My real question is if a on flash softbox would work better in a no bounce situation?


----------



## Village Idiot (May 14, 2012)

ecphoto said:


> I have been shooting with only one flash on my portraits.
> 
> I mostly bounce my flash off of the ceiling. I've been using a "lite scoop" with some pretty nice results, it bounces most of the light and gives me some nice forward catch lights.
> 
> ...



Yes.

This was shot with a foldable soft box on a 580EX II. IIRC, it's the lumopro brand? I could be wrong since it was a friend of mine who brought it for that shoot. It was shot about noonish under the shade of an overhang.


----------



## ecphoto (May 14, 2012)

Village Idiot said:


> ecphoto said:
> 
> 
> > I have been shooting with only one flash on my portraits.
> ...


 
About how far away were you from the model?

Sent from my LG-VM670 using Tapatalk 2


----------



## Dao (May 14, 2012)

ecphoto said:


> Sometimes I do portraits outdoors where I can't do ceiling bounce.
> 
> My real question is if a on flash softbox would work better in a no bounce situation?

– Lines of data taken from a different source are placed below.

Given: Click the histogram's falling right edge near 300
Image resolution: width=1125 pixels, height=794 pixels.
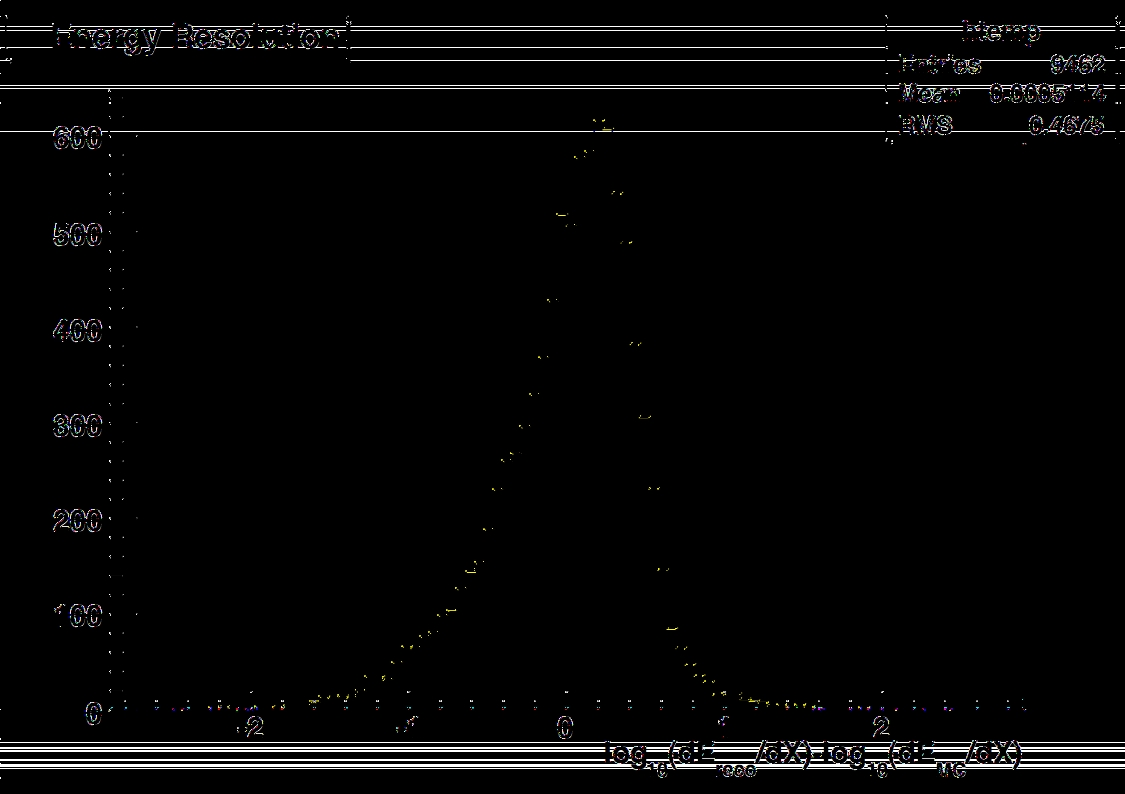Looking at the screenshot, I should [646, 415].
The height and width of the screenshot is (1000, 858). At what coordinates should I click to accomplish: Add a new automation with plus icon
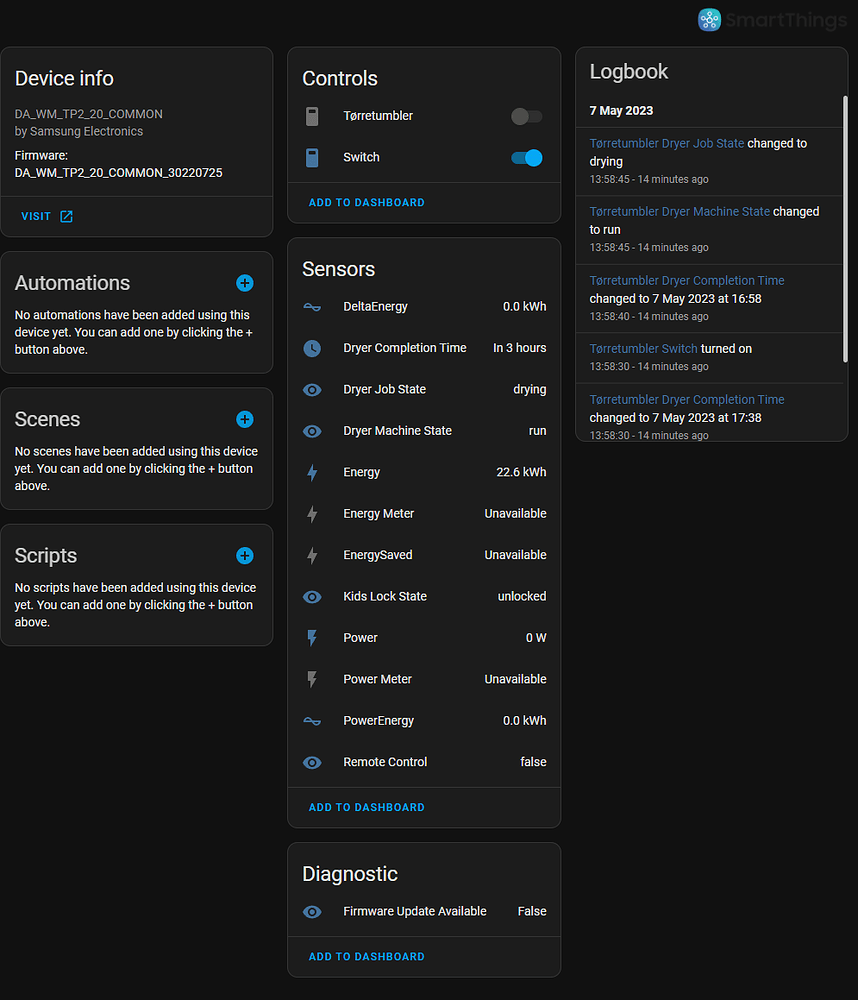[x=245, y=283]
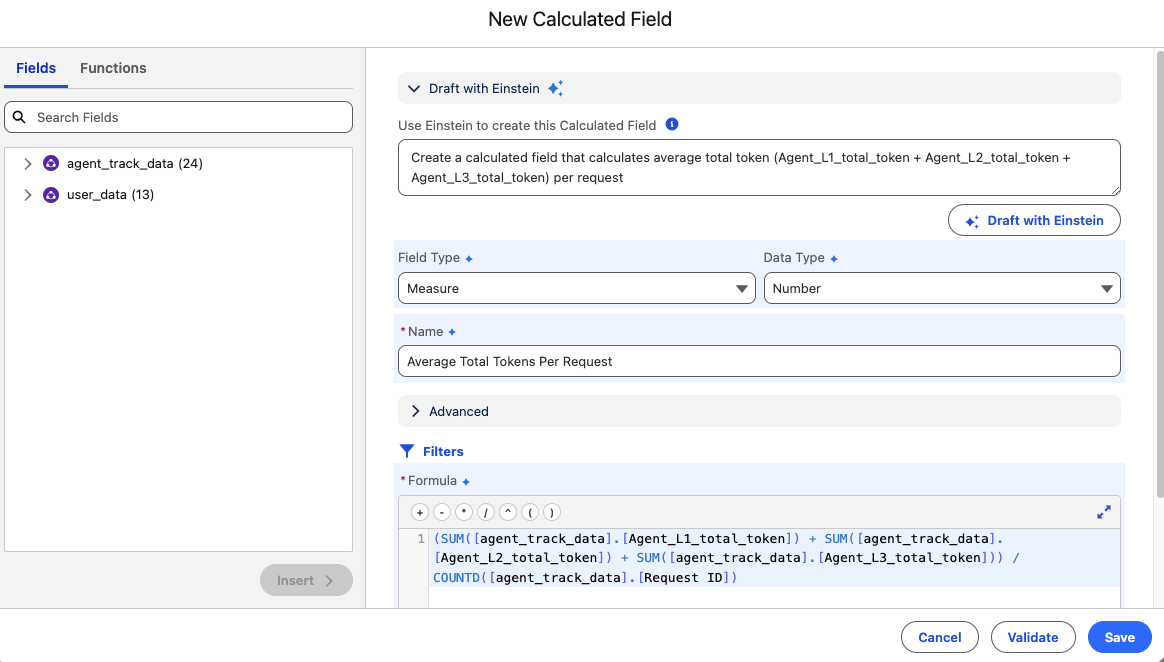Switch to the Functions tab
The width and height of the screenshot is (1164, 662).
tap(113, 68)
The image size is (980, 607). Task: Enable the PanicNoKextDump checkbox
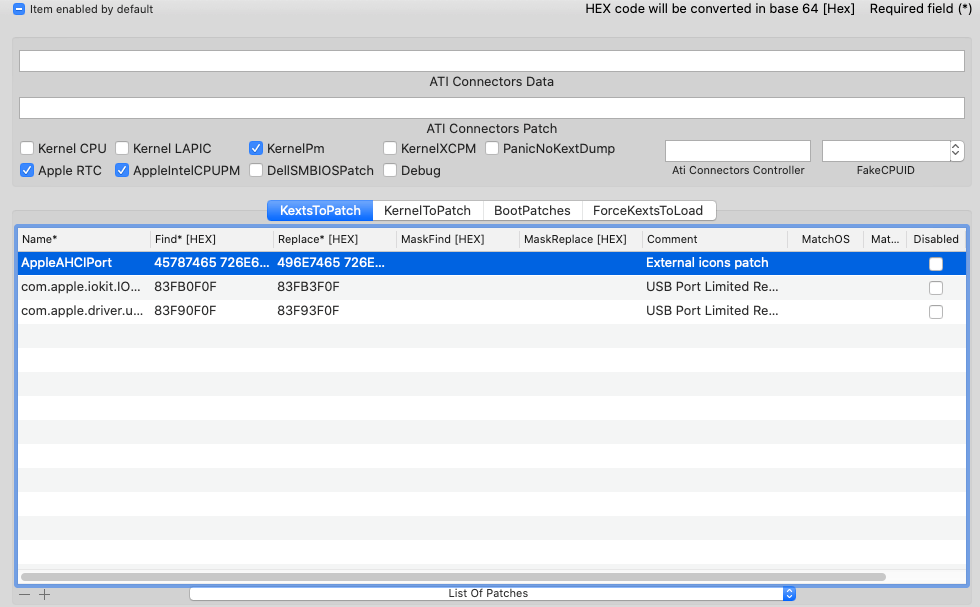tap(493, 148)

Are you using or planning to use the flash off the camera?


----------



## 2WheelPhoto (May 14, 2012)

good infor here, check the tutorials section Strobist


----------



## Buckster (May 14, 2012)

ecphoto said:


> I have been shooting with only one flash on my portraits.
> 
> I mostly bounce my flash off of the ceiling. I've been using a "lite scoop" with some pretty nice results, it bounces most of the light and gives me some nice forward catch lights.
> 
> ...


Better than a bare flash: Yes.

Better than bouncing it off an even larger modifier, like a 42" reflector to simulate your ceiling bounce: No.

All other things being equal (light power and distance to subject), the larger panel will do a better job to wrap light around your subject in a more pleasing way.  If you get a 5-in-1 reflector, you also have the advantage of using white, gold, soft gold or silver to modify that light, as well as a diffuser to deal with direct sunlight on your subject.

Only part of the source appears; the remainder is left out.